Geography
- Location: 7050 Gall Boulevard, Zephyrhills, Florida, United States
- Coordinates: 28°15′39″N 82°11′07″W﻿ / ﻿28.2608°N 82.1852°W

Organization
- Care system: Private hospital
- Type: General hospital
- Religious affiliation: Seventh-day Adventist Church
- Affiliated university: Saint Leo University

Services
- Standards: Joint Commission
- Emergency department: Yes
- Beds: 149

Helipads
- Helipad: Aeronautical chart and airport information for FD75 at SkyVector

History
- Former names: Jackson Memorial Hospital East Pasco Medical Center Florida Hospital Zephyrhills
- Opened: 1934 and January 1985

Links
- Website: www.adventhealth.com/hospital/adventhealth-zephyrhills
- Lists: Hospitals in Florida

= AdventHealth Zephyrhills =

Florida Hospital Zephyrhills, Inc. (doing business as AdventHealth Zephyrhills) is a non-profit hospital in Zephyrhills, Florida, United States owned by AdventHealth. The medical facility is a tertiary and primary stroke center that has multiple specialties.

==History==
In the early 1920s, T. F. Jackson opened a two-room clinic on the second floor of the Touchton building in Dade City, Florida. In late October 1926, he purchased the former house of Reverend H. N. Abraham for his practice. He later moved it again several years later to a building west of Pasco Middle School. On August 1, 1934, Pasco County, Florida purchased the facility and renamed it Jackson Memorial Hospital, in remembrance of the founder who died the same year. Over the years several wings were added. In 1961, the older portion of the hospital was demolished.
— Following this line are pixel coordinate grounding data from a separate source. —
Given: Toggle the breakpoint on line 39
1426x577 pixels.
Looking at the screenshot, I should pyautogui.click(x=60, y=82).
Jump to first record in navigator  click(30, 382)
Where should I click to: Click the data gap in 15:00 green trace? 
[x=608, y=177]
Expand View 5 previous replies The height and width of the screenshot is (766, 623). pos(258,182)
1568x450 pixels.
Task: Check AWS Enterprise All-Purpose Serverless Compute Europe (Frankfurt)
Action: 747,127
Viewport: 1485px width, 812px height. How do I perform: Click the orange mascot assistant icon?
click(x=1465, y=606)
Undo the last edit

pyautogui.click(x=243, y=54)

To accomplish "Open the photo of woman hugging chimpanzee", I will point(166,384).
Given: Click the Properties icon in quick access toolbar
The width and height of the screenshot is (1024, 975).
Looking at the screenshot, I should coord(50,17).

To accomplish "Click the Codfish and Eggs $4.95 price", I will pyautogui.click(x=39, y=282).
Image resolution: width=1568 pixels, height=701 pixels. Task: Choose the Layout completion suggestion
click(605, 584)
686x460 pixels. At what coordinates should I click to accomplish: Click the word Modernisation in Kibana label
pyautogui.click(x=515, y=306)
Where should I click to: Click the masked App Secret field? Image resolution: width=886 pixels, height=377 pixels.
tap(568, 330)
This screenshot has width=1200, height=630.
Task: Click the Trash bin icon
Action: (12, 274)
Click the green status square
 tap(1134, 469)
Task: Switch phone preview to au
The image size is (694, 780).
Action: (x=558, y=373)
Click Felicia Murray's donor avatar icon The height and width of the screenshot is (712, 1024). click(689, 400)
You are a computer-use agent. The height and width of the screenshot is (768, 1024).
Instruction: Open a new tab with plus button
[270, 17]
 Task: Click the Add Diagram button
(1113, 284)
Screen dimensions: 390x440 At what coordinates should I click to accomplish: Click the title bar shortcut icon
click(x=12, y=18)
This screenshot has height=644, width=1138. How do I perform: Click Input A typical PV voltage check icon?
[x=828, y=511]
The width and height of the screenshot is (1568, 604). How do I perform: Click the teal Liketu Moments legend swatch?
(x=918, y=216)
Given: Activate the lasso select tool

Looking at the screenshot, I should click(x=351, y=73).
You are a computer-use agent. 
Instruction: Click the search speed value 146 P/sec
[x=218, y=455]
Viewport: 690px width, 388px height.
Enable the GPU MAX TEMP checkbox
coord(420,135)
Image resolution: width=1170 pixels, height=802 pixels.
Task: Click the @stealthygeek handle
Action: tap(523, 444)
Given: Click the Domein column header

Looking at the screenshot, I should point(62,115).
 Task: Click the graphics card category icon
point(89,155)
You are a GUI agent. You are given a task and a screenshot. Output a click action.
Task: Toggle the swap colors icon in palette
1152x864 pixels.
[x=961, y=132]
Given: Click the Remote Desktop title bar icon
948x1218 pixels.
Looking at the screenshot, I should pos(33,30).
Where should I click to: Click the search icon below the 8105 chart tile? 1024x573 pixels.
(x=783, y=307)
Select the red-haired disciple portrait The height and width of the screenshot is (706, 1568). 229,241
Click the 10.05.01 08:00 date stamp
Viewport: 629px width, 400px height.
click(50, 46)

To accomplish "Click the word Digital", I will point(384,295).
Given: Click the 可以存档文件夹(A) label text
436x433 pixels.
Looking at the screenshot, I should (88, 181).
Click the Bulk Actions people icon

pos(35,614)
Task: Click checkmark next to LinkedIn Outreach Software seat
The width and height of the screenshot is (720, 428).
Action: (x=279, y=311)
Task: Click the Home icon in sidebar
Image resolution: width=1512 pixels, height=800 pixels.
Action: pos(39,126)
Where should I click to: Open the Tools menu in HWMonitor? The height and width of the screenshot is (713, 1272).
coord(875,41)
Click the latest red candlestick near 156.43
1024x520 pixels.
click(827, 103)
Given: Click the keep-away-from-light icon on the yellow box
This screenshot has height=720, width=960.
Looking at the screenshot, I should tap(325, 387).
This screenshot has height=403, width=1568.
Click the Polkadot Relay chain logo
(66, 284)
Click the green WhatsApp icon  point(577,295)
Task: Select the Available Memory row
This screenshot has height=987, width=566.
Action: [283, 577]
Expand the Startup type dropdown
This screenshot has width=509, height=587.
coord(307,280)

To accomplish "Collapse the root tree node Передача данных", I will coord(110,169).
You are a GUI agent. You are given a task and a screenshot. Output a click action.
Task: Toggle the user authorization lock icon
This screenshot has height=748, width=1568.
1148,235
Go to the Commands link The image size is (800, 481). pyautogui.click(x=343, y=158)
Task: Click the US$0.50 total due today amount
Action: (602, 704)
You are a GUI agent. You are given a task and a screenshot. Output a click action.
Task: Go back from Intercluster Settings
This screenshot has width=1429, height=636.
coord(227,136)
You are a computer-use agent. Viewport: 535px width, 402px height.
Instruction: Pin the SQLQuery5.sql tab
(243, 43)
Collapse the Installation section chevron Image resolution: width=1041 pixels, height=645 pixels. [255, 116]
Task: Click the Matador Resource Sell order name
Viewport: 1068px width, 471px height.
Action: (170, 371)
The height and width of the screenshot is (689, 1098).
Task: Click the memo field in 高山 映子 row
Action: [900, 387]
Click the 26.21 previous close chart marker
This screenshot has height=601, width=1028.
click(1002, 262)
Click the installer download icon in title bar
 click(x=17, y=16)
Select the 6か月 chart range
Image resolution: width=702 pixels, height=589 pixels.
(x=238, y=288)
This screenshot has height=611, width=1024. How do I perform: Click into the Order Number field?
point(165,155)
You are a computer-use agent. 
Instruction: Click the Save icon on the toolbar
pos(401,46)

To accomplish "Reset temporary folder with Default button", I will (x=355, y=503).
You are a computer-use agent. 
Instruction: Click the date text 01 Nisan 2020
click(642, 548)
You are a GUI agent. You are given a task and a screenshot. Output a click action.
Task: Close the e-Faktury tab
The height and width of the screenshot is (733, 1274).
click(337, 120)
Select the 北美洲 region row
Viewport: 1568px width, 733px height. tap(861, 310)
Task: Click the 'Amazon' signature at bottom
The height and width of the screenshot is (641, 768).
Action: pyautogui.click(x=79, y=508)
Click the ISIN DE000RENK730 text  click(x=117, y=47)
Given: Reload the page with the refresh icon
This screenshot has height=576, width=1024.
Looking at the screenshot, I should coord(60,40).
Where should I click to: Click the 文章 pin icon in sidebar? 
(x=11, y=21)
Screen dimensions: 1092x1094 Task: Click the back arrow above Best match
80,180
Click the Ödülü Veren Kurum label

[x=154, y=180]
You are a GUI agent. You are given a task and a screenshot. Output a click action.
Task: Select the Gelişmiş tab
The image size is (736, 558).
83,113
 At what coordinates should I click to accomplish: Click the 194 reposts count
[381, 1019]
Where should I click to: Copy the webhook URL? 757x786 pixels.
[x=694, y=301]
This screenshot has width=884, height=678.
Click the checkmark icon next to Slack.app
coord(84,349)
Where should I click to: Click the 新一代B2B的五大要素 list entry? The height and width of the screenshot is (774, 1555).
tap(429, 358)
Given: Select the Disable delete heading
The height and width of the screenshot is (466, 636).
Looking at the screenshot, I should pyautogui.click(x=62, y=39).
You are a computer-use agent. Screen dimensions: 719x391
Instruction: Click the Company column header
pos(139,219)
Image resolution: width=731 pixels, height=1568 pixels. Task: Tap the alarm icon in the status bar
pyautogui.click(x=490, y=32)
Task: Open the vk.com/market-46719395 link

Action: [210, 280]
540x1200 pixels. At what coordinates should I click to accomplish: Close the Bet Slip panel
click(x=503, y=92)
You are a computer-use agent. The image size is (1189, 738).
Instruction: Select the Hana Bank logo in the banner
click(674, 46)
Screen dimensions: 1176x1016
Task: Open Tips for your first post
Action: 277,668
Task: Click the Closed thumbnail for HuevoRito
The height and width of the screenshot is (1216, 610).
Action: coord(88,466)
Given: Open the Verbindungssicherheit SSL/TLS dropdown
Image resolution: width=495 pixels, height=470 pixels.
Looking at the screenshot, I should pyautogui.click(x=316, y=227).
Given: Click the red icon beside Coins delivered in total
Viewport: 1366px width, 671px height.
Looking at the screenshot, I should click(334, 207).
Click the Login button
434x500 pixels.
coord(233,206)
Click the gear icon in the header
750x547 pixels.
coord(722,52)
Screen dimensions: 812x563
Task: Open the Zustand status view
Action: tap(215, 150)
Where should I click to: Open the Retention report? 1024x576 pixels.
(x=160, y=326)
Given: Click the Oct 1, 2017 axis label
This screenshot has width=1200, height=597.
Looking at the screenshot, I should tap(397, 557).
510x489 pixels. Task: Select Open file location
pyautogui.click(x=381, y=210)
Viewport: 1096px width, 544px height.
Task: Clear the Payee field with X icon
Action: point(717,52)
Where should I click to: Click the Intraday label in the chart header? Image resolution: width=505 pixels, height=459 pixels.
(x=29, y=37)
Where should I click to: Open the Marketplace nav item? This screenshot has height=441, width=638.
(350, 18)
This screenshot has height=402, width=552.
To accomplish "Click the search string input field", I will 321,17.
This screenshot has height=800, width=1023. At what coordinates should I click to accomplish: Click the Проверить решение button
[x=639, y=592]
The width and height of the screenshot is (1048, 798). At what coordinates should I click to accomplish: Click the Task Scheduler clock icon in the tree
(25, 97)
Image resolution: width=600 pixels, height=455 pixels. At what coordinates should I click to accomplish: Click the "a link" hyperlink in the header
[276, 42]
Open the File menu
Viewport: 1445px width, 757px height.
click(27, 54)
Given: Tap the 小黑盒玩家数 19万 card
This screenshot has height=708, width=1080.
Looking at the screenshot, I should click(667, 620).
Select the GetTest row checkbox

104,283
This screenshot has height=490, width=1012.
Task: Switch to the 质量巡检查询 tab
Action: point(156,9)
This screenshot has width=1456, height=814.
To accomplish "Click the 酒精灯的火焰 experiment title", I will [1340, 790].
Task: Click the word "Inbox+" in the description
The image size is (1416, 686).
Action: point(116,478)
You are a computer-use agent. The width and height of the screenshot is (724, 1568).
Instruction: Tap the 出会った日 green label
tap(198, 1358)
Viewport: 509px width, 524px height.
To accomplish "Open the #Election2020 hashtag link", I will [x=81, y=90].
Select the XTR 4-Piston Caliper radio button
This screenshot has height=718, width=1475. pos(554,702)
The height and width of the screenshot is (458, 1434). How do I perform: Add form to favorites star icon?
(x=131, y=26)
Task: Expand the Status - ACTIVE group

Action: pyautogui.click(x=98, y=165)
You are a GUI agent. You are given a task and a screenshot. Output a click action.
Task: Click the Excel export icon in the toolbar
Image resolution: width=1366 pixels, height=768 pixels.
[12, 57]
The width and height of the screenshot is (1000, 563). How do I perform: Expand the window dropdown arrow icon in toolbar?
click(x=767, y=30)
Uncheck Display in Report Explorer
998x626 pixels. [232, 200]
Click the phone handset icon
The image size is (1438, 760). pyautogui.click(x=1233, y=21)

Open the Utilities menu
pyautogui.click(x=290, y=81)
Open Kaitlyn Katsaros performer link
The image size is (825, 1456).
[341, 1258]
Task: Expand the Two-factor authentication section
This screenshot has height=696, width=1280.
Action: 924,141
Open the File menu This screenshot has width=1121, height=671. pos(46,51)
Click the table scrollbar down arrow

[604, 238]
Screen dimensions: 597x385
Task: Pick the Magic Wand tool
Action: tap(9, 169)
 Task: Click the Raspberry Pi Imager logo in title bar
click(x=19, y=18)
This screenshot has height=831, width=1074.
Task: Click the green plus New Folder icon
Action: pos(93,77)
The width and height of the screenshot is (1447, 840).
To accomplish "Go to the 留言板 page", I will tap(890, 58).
In 1981, Adventist Health System Sunbelt Healthcare Corporation purchased the hospital. In January 1985, it was moved to Zephyrhills and was renamed East Pasco Medical Center. The property in Dade City was purchased by the county for its health department, later the social services department and the Sheriff's Office also moved into the former medical facility.
In 1999, East Pasco Medical Center expanded its emergency department, before it was expanded the hospital rejected patients, forcing them to go to Columbia Dade City Hospital.

On January 1, 2006, East Pasco Medical Center rebranded to Florida Hospital Zephyrhills.
In early October 2012, the hospital opened the Simpson Breast Health Center, the facility is named after a local that donated $250,000 to the hospital's foundation.
On January 2, 2019, Florida Hospital Zephyrhills rebranded to AdventHealth Zephyrhills.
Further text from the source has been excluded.